**PROBLEM TO SOLVE:**
Could you update the items from the very first line through the line containing "Looking at the", both ends included, so that "tab" becomes "panel" and nothing else changes? Leave the pictures out of your answer.

Extracted data entries:
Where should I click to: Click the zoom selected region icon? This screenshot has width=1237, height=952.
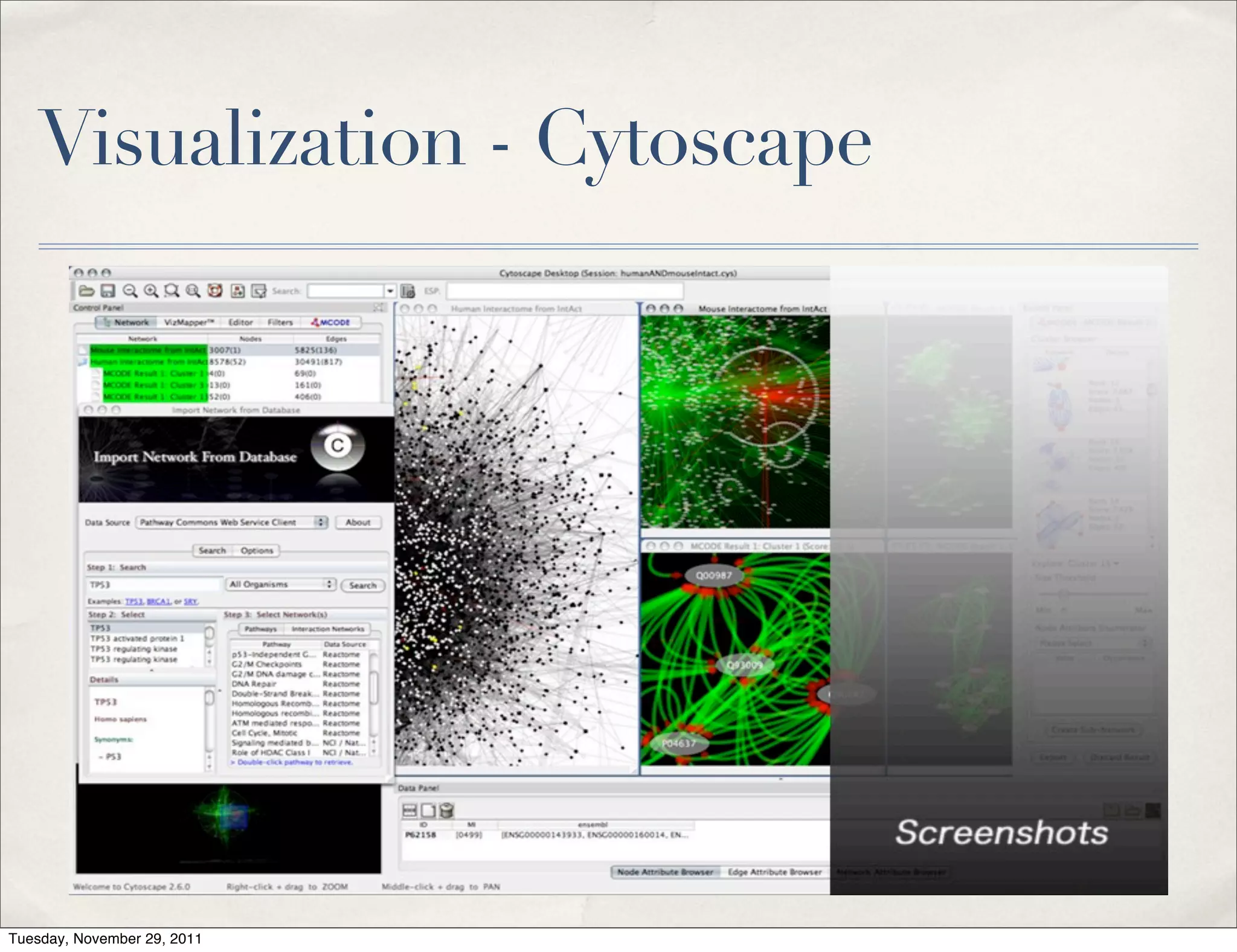(172, 291)
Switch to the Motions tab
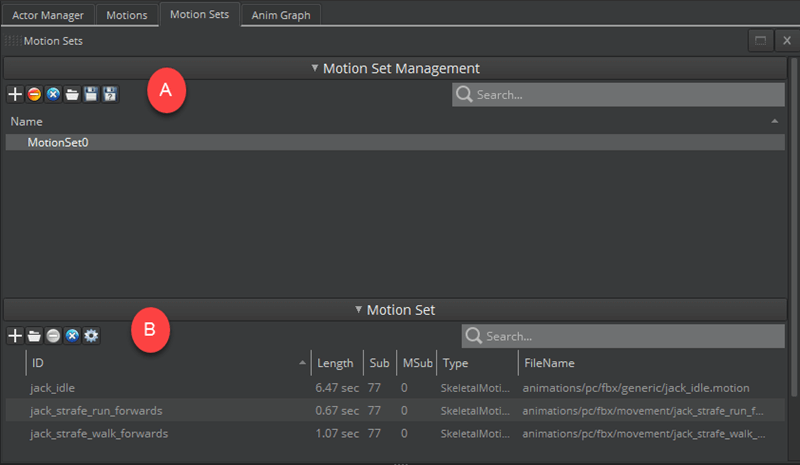This screenshot has height=465, width=800. pos(127,15)
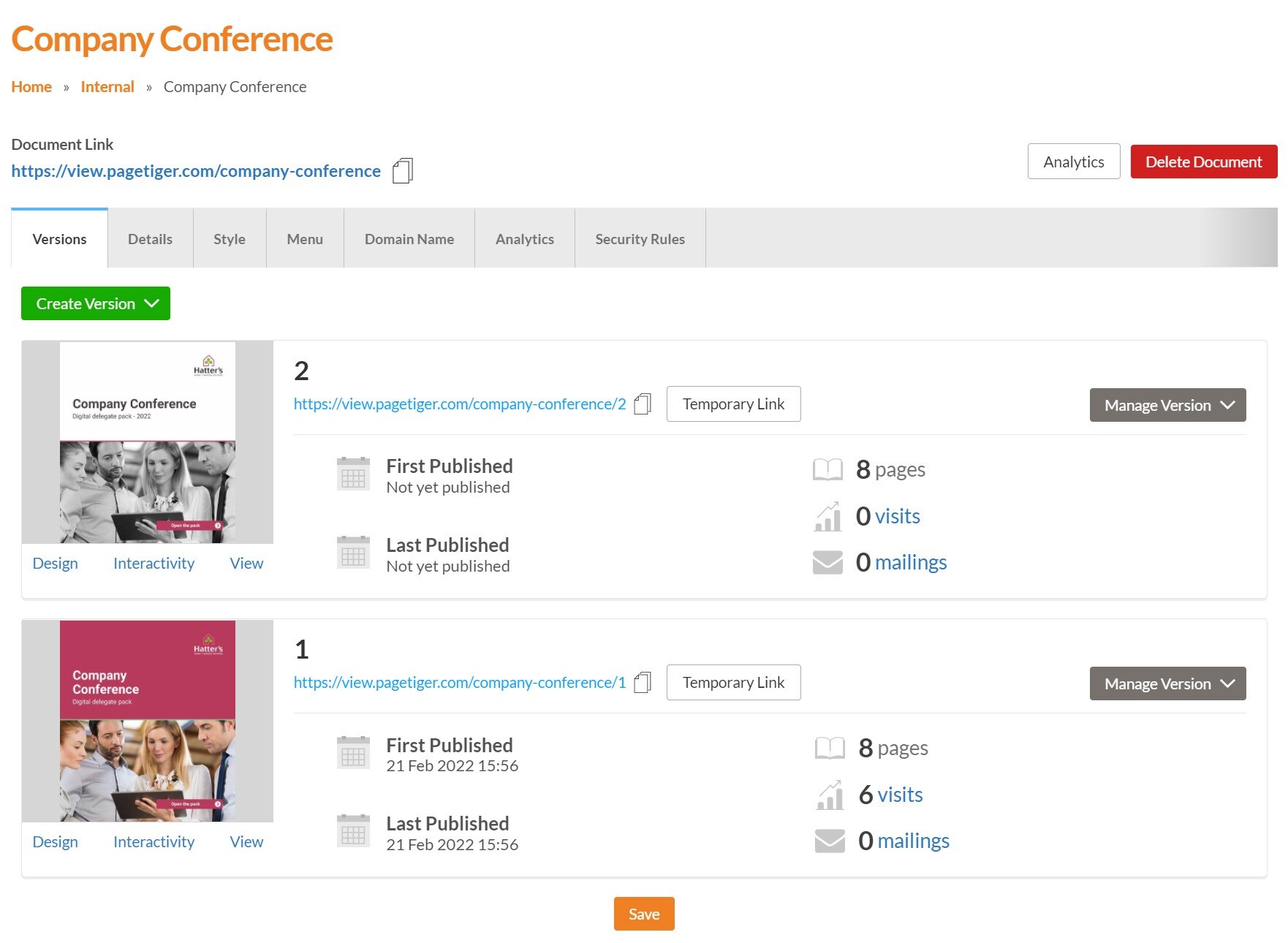
Task: Click the visits chart icon for version 1
Action: point(830,795)
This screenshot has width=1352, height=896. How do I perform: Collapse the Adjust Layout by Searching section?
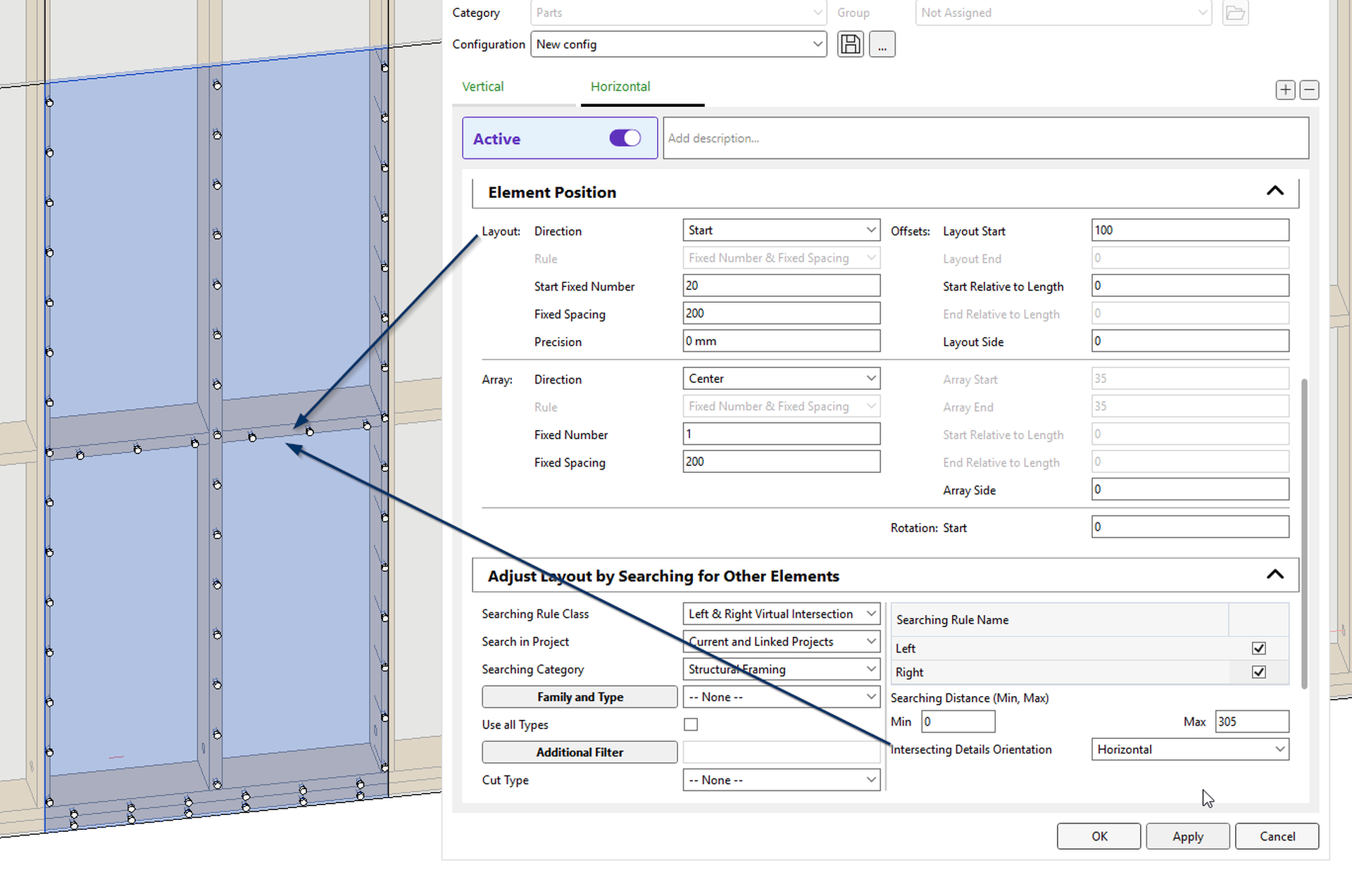click(x=1275, y=575)
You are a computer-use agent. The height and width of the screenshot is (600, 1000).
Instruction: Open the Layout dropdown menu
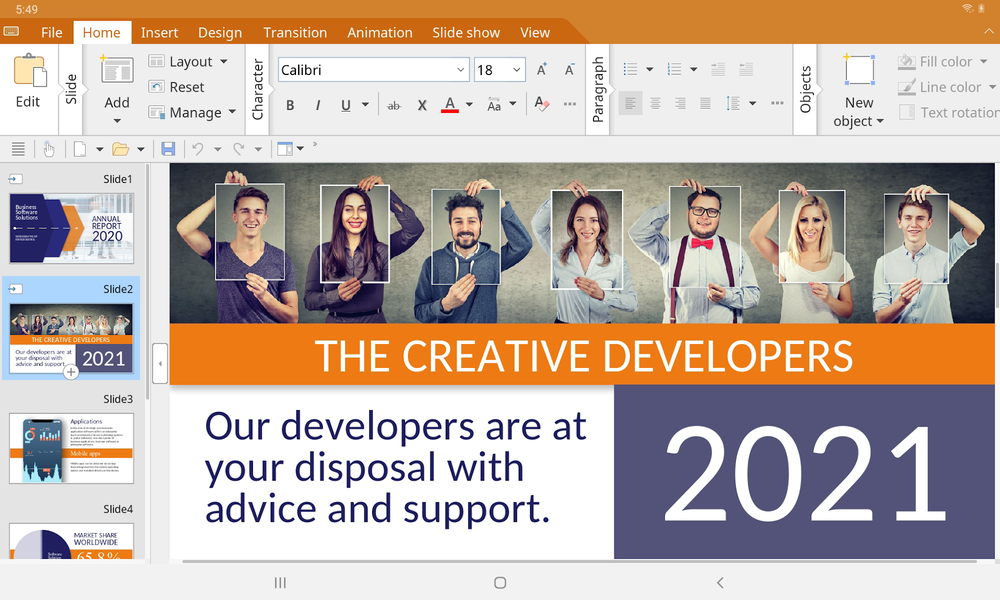pos(189,62)
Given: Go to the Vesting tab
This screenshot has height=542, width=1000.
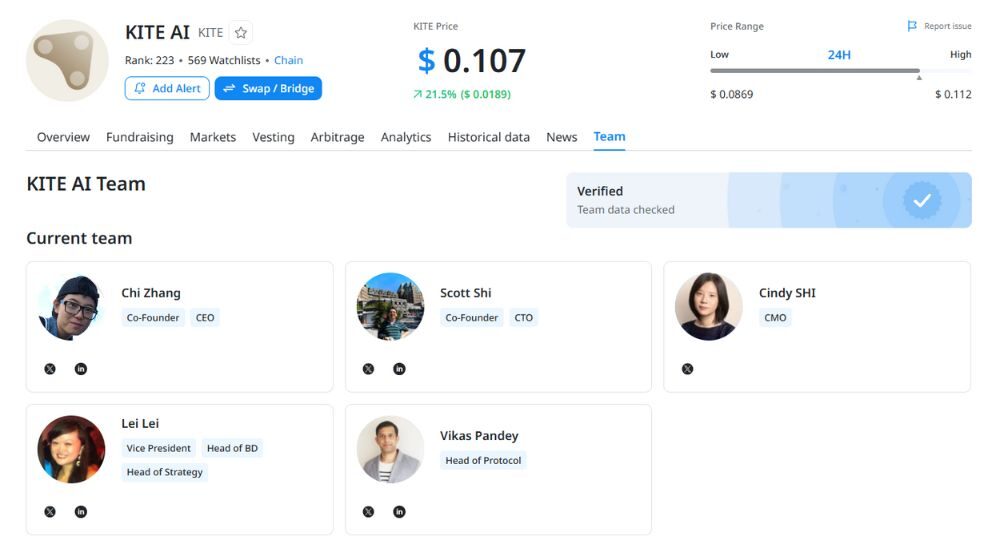Looking at the screenshot, I should pyautogui.click(x=273, y=137).
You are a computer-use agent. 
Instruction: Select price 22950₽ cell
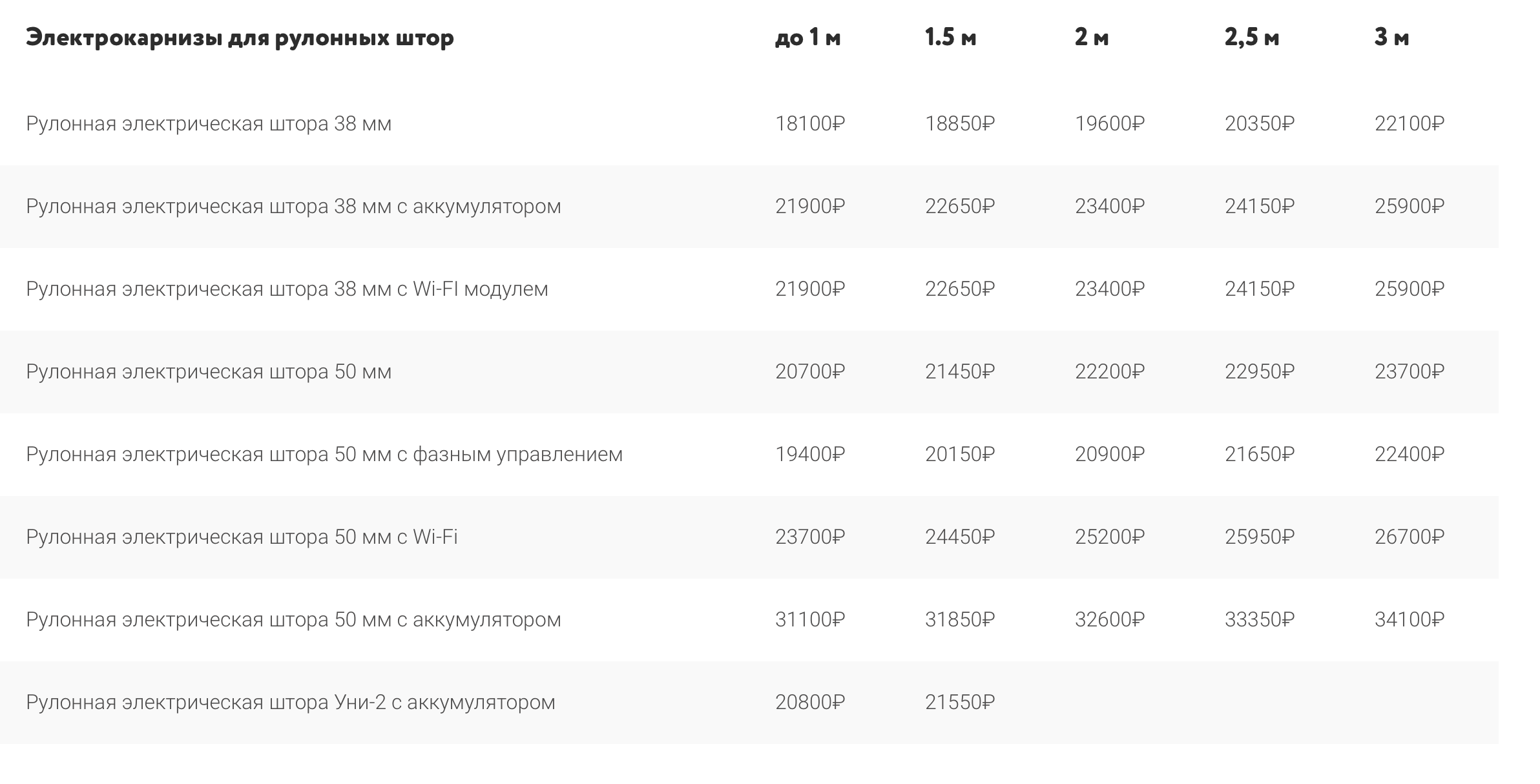tap(1260, 372)
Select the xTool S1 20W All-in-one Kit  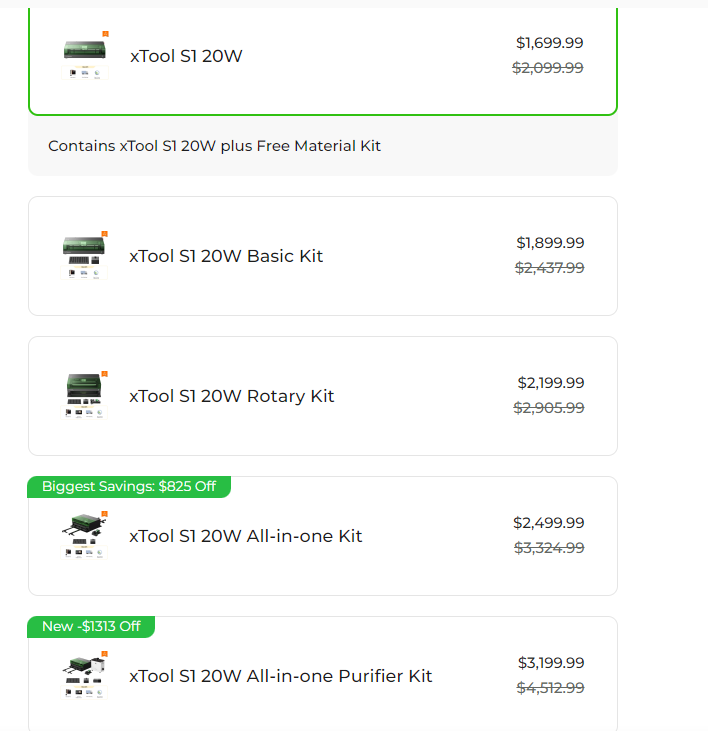(245, 536)
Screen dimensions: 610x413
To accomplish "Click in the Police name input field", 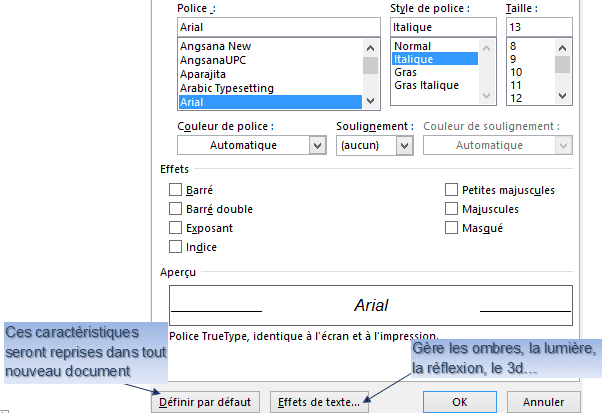I will [279, 27].
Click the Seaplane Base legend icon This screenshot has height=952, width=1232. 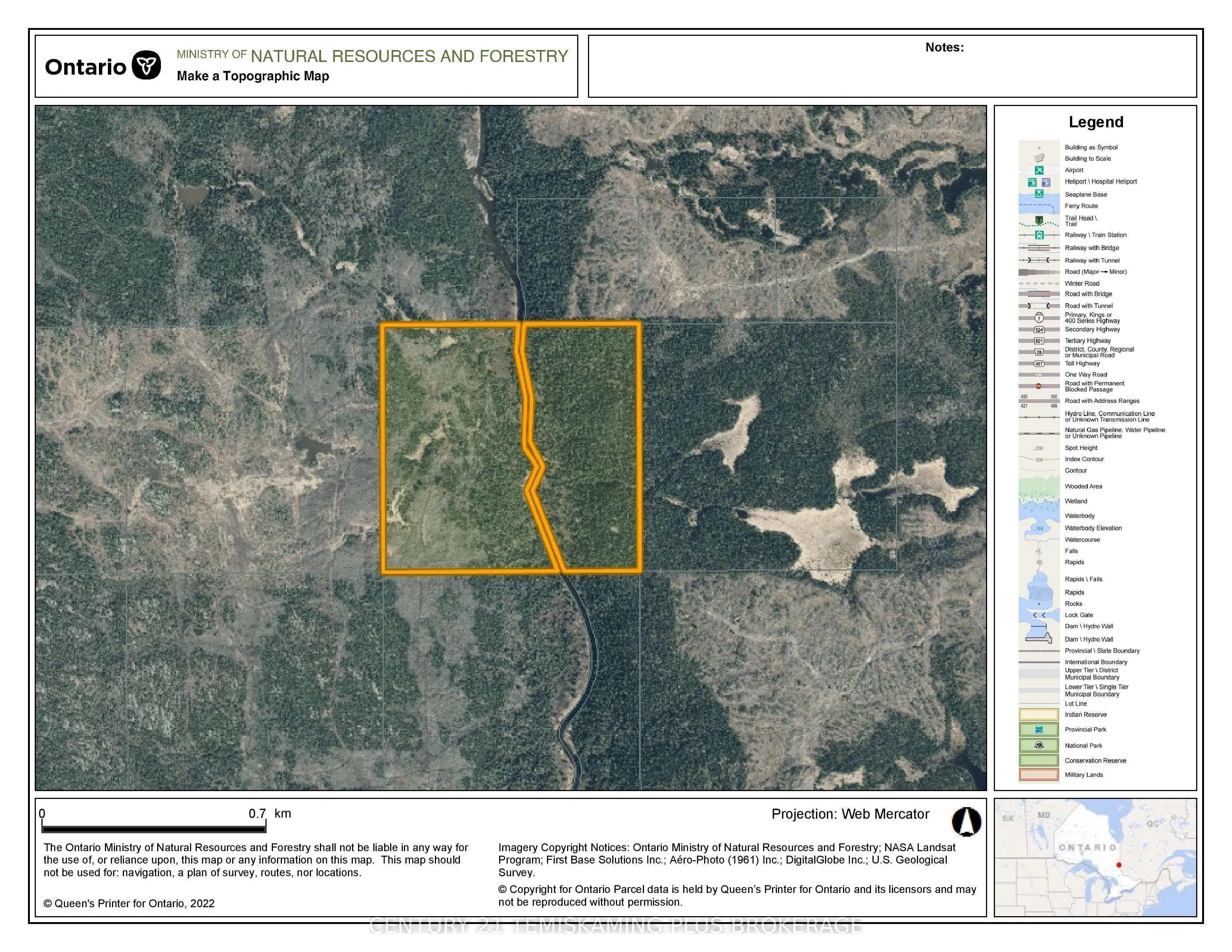pos(1039,194)
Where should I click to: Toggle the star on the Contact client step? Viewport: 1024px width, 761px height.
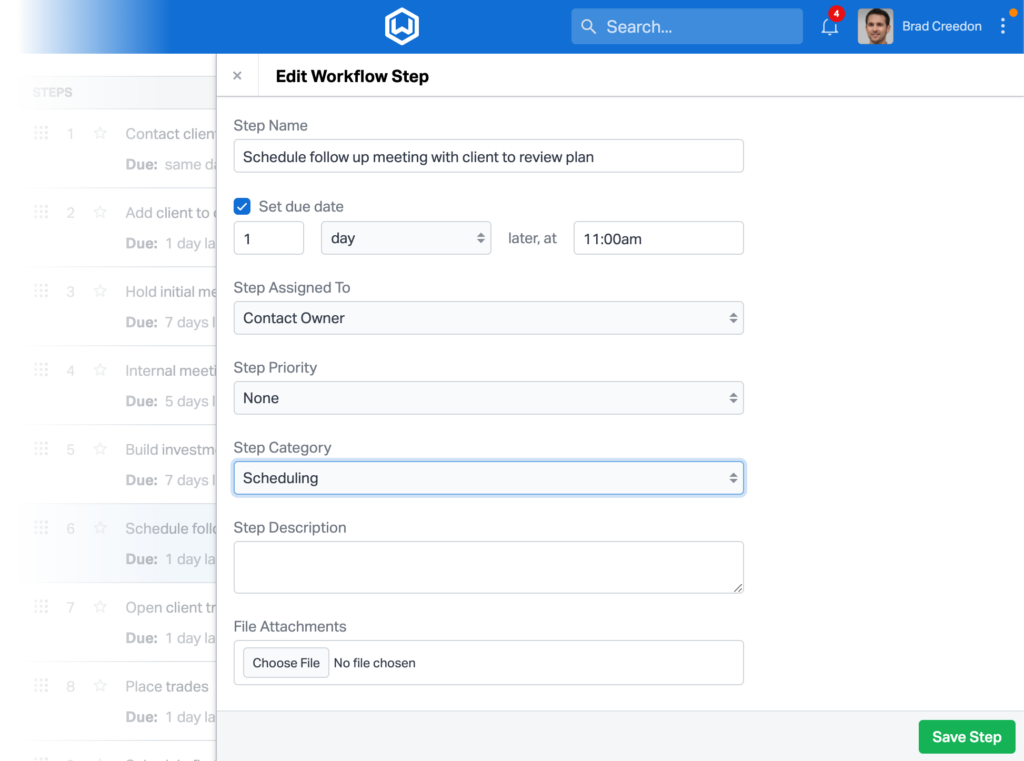coord(99,133)
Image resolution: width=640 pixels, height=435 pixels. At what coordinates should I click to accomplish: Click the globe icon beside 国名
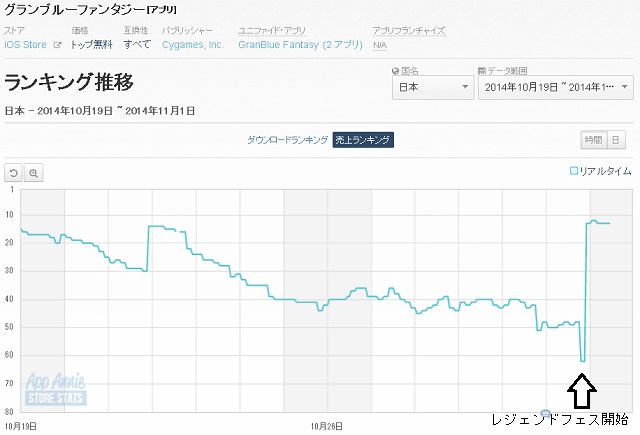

**ANSWER:**
Where should I click to: Click the zoom selected region icon? This screenshot has width=1237, height=952.
(172, 291)
Switch to the Motions panel
This screenshot has height=465, width=800. pos(127,15)
Task: Click the visits chart icon for version 1
Action: point(830,795)
This screenshot has width=1352, height=896. How do I perform: Collapse the Adjust Layout by Searching section?
click(x=1275, y=575)
You are a computer-use agent. The height and width of the screenshot is (600, 1000).
Instruction: Open the Layout dropdown menu
pos(189,62)
Given: Go to the Vesting panel
This screenshot has height=542, width=1000.
Looking at the screenshot, I should pyautogui.click(x=273, y=137).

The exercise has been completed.